Slashdot Mirror


IBM Wants Patent For Regex SSN Validation

theodp writes "What do you get when you combine IBM contributors with the Dojo Foundation? A patent for Real-Time Validation of Text Input Fields Using Regular Expression Evaluation During Text Entry, assuming the newly-disclosed Big Blue patent application passes muster with the USPTO. IBM explains that the invention of four IBMers addresses a 'persistent problem that plagues Web form fields' — e.g., 'a social security number can be entered with or without dashes.' A non-legalese description of IBM's patent-pending invention can be found in The Official Dojo Documentation. While IBM has formed a Strategic Partnership With the Dojo Foundation which may protect one from a patent infringement lawsuit over validating phone numbers, concerns have been voiced over an exception clause in IBM's open source pledge."

9 of 281 comments (clear)

  1. Prior Art so Prior It Hurts by eldavojohn · · Score: 5, Informative
    Application Patent Date: November 20, 2007
    Online Prior Art at the Regex Library from 2004:

    ^(?!000)([0-6]\d{2}|7([0-6]\d|7[012]))([ -]?)(?!00)\d\d\3(?!0000)\d{4}$

    Put that into your favorite Javascript regular expression object and write a stupid onChange reference to it in your HTML and ... tada! Too complicated? Here's some more prior art. Or here. A little bit of Googling must be too much for the USPTO.

    Are we suddenly shocked to discover one line of code can be patented when a whole mess of code can be patented?

    --
    My work here is dung.
    1. Re:Prior Art so Prior It Hurts by Rei · · Score: 5, Informative

      The amazing part is that IBM is wasting this kind of money applying for a patent that has no chance of standing up in court, if they're even dumb enough to grant it in the first place. I'm in the process of applying for a software patent myself (I know, summon the chorus of boos; but having it could be the difference between being able to raise VC and not being able to raise VC for my starting business; loans, too, are often secured against your IP). These things don't come cheap -- mostly in terms of legal costs. As in a $5k retainer, $5-10k total for a single patent, more if it takes multiple patents to ensure sufficient protection, and if you want international protection, it can go up to $100k or so. Also, from discussions with my attorney, it's really hard to get away with the "bloody obvious" software patents anymore after all of the blowback from things like the Amazon 1-click patent.

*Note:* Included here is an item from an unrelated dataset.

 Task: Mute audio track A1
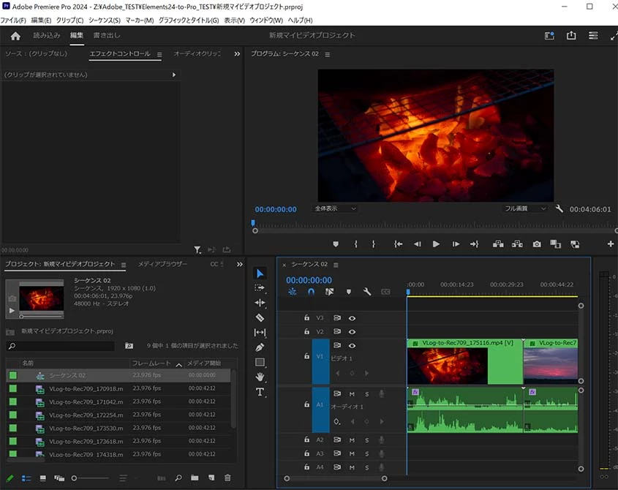[352, 394]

      I'm surprised they'd waste the money trying. Perhaps their legal department didn't have enough work to do but they didn't want to cut staff.

      --
      Give a boy a gun and you arm him for a day. Teach him how to make a gun, and the whole metaphor breaks down.
    2. Re:Prior Art so Prior It Hurts by JWSmythe · · Score: 5, Informative

          It's not trivial, but not impossible.

          The first 3 digits are the area (state) code.

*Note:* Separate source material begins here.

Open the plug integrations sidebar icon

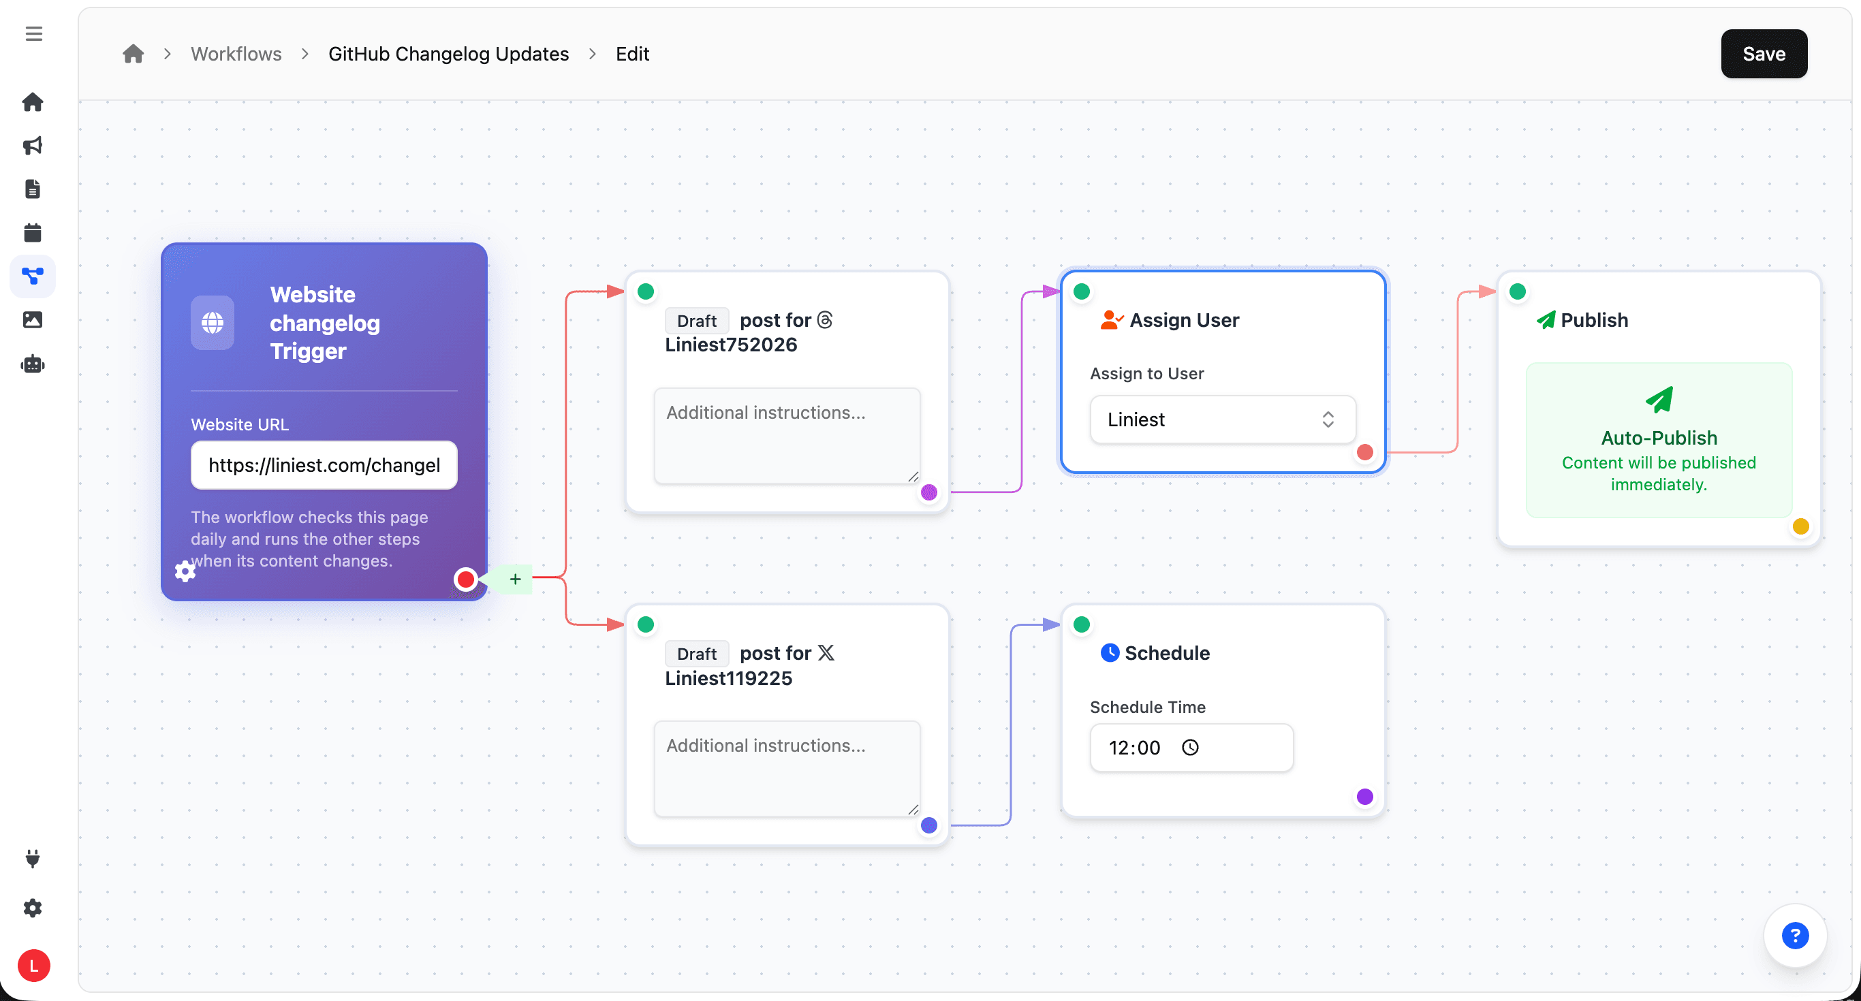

          The next 2 digits are the group.

          The last 4 digits are the serial number.

          There is no check digit, so no further math is required to validate it.

          State codes are listed here http://www.socialsecurity.gov/employer/stateweb.htm

          The highest issued group as of May 01 2009 is listed here: http://www.socialsecurity.gov/employer/ssns/highgroup.txt

          You can pull the high group file back to November 2003 from the SSA site here: http://www.socialsecurity.gov/employer/ssnvhighgroup.htm

          The group numbers are used out of order for "administrative" reasons.

          The groups are assigned as:

          ODD 01 -> 09
          EVEN 10 -> 98
          EVEN 02 -> 08
          ODD 11 -> 99

          Area 000 is never issued.
          Group 00 is never issued.
          Serial 0000 is never issued.

          The Area (state) code is based on where the card is issued, not where the person was born. If you were born in NYC, but your number was issued in California, you would have a California area (state) code.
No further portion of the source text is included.